Regulatory method of 3D multi-focus controllable distribution based on computer generated holography

Traditional analytical algorithm needs to combine the transmission functions of grating and lens to generate a Computer Generated Hologram (CGH), so as to realize the distribution of three-dimensional (3D) multi-focal points in space, but the grating phase will inevitably produce high-order diffraction focus, resulting in energy loss, and the traditional analytic algorithm is more suitable for generating array multi-focal distribution with equal spacing. To solve this problem, this paper simplifies the traditional analytical algorithm, and proposes a method that only uses multi-lens phase and random phase superposition to generate the CGH required by the target light location, by changing the focal length of the lens phase, the multi-focus distribution along the z-axial direction of multiple independent focal planes is realized.

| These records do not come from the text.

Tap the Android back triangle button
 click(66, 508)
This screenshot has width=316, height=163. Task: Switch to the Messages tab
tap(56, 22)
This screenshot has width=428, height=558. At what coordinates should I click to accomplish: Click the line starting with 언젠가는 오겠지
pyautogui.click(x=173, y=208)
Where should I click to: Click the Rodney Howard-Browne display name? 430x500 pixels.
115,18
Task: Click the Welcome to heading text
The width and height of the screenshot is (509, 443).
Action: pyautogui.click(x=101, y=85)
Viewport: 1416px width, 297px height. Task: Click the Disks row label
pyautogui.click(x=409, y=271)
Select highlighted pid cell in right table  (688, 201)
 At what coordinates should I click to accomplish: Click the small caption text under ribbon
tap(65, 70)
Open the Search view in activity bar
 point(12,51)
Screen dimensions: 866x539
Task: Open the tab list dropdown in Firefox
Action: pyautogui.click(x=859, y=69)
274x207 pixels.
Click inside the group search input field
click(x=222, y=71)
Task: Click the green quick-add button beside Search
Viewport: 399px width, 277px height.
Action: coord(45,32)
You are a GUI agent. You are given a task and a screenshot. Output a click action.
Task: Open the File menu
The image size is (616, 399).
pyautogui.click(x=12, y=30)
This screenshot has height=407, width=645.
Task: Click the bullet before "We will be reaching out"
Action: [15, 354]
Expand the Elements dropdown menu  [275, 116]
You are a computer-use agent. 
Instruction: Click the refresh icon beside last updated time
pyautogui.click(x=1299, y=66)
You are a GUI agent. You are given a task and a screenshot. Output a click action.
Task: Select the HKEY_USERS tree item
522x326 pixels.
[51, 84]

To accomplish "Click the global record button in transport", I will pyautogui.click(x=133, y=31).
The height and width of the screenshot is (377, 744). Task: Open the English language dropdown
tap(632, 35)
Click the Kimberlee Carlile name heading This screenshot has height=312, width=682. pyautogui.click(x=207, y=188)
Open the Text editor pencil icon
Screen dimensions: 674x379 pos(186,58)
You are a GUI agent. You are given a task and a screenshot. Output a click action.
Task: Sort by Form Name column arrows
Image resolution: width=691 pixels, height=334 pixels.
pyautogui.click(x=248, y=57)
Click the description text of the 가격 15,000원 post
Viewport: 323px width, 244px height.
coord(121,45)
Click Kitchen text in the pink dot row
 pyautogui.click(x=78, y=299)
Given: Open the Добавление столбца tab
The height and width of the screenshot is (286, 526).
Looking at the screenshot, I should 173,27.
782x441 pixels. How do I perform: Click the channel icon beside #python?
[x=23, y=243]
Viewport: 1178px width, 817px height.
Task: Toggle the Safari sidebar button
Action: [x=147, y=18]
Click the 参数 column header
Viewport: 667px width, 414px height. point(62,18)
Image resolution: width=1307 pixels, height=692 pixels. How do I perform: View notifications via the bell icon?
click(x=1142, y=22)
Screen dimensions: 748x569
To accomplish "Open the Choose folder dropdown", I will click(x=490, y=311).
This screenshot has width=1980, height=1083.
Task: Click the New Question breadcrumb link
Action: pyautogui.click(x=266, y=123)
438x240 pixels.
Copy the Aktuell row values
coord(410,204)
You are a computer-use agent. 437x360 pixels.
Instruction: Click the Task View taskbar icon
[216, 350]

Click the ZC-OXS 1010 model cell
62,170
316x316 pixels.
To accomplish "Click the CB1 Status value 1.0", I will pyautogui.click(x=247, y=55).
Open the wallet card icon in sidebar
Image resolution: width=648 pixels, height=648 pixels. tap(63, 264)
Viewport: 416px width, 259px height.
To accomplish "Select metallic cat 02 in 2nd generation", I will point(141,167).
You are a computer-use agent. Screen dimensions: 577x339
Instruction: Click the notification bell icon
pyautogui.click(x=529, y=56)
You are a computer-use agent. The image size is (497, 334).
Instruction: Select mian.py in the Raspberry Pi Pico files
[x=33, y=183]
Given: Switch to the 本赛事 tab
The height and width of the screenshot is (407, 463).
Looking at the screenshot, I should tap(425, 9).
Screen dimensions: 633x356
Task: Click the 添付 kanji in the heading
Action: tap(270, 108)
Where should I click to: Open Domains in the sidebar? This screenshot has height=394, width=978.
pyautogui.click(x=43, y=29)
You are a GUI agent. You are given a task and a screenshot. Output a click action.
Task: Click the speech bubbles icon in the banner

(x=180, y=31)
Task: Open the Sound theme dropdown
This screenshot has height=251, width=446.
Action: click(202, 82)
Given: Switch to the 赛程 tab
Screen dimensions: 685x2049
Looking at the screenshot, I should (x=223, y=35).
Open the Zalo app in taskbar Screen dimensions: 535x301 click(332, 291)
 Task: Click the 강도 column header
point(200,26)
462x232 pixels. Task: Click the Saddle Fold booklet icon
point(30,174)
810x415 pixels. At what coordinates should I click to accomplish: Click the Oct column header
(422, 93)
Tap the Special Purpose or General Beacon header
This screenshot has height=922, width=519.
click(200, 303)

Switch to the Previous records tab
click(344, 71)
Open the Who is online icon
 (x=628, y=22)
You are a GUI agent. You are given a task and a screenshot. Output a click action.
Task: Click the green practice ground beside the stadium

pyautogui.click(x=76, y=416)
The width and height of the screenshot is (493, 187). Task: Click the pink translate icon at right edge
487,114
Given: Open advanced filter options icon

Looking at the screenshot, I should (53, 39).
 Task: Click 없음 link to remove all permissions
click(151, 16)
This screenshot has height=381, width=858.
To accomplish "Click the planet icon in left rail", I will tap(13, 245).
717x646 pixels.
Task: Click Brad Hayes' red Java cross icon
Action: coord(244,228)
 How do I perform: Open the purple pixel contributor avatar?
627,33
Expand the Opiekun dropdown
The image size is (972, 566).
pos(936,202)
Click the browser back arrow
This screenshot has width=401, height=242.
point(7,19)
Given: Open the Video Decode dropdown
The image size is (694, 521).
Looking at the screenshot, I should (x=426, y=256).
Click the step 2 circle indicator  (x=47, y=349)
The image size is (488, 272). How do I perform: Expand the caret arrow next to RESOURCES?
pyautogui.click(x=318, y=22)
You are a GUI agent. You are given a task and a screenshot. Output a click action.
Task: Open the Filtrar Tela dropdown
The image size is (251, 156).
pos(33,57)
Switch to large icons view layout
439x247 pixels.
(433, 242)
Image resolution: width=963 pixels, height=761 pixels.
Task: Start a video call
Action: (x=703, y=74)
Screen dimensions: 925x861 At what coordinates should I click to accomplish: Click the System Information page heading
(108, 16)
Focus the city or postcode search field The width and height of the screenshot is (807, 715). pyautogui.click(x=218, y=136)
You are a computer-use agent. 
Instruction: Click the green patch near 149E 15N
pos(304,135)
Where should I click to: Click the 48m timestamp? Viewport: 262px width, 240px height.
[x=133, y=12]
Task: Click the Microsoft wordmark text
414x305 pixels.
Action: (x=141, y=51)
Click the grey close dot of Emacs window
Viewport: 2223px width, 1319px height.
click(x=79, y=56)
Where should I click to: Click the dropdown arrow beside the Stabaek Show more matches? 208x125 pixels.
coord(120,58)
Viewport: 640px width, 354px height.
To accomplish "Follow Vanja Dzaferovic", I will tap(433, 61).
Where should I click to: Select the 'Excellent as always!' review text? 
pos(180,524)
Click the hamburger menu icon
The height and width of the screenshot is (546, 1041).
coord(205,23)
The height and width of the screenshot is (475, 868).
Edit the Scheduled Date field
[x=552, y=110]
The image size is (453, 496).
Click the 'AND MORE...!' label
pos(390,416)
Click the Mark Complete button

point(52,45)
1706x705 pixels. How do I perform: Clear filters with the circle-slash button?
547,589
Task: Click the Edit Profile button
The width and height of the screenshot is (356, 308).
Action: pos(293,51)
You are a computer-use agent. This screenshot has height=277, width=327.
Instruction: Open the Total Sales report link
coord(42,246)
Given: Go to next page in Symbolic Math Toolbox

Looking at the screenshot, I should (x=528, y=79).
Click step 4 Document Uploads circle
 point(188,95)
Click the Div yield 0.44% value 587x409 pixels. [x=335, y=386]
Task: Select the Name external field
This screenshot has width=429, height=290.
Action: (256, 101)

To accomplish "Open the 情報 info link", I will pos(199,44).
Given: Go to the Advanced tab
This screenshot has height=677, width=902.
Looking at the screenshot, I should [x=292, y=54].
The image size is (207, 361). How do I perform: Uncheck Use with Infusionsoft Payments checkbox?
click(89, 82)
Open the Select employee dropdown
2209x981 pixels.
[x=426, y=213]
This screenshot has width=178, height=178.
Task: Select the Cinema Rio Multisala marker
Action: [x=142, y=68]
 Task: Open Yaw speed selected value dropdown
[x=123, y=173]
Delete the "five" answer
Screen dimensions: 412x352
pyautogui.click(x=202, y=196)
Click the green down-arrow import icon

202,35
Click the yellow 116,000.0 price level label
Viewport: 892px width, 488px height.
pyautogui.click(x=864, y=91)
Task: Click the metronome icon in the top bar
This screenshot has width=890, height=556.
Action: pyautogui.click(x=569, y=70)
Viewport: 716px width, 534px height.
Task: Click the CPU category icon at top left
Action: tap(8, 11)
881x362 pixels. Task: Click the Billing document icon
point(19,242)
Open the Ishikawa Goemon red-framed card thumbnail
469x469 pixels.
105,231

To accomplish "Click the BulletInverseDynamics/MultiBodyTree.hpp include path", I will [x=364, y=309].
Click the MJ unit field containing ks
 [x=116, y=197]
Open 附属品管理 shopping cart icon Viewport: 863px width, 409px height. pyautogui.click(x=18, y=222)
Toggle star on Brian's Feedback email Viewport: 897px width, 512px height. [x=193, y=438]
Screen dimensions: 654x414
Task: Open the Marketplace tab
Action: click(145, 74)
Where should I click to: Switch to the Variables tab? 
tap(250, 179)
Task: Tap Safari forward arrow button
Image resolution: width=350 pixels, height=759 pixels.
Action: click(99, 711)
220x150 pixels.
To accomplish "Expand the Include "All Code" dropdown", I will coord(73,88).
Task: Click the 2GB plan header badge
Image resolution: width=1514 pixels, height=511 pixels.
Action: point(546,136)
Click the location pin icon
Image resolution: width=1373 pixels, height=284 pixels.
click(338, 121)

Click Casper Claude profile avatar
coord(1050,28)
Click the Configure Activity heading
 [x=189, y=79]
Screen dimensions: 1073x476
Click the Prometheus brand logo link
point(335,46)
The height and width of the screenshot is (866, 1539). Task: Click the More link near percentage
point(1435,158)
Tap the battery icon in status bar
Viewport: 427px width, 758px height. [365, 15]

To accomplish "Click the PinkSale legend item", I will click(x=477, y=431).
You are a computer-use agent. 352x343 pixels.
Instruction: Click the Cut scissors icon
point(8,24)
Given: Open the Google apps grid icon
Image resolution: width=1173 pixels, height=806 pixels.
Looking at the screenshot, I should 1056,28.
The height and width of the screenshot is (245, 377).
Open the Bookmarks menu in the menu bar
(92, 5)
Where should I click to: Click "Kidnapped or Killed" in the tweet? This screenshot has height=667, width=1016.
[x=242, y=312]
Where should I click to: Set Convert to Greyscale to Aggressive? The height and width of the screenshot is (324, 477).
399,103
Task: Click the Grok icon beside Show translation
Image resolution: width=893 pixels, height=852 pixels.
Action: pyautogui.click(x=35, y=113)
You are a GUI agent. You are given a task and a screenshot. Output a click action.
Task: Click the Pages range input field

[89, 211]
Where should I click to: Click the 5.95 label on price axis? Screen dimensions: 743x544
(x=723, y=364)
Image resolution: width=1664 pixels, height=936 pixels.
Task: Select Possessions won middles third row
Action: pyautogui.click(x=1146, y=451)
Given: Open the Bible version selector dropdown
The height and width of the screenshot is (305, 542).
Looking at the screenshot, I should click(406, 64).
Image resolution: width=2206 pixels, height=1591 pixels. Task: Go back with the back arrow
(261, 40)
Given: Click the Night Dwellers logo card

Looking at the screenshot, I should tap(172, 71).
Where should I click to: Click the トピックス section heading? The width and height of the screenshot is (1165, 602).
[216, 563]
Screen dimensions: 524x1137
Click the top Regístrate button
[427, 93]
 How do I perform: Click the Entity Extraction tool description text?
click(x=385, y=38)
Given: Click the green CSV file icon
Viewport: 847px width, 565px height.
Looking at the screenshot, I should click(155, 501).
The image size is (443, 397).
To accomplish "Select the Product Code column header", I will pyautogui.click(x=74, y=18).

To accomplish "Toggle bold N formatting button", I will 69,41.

Then the phase of these different focal planes is superimposed, and a 0~2π random phase modulation is added, which can quickly generate 3D multi-focus distribution with controllable number and position. The simulation results show that the energy uniformity of focal spot on each focal plane is between 89.45% and 98.08%. The experimental results show that the energy uniformity of focal spots on each focal plane is between 88.40% and 96.13%, which is consistent with the simulation results. Compared with traditional analytical algorithm, the proposed method is more universal for multi-focus distribution in 3D space without special requirements of array distribution with equal spacing, and has potential application value in laser processing, holographic optical tweezers, optical communication and other fields.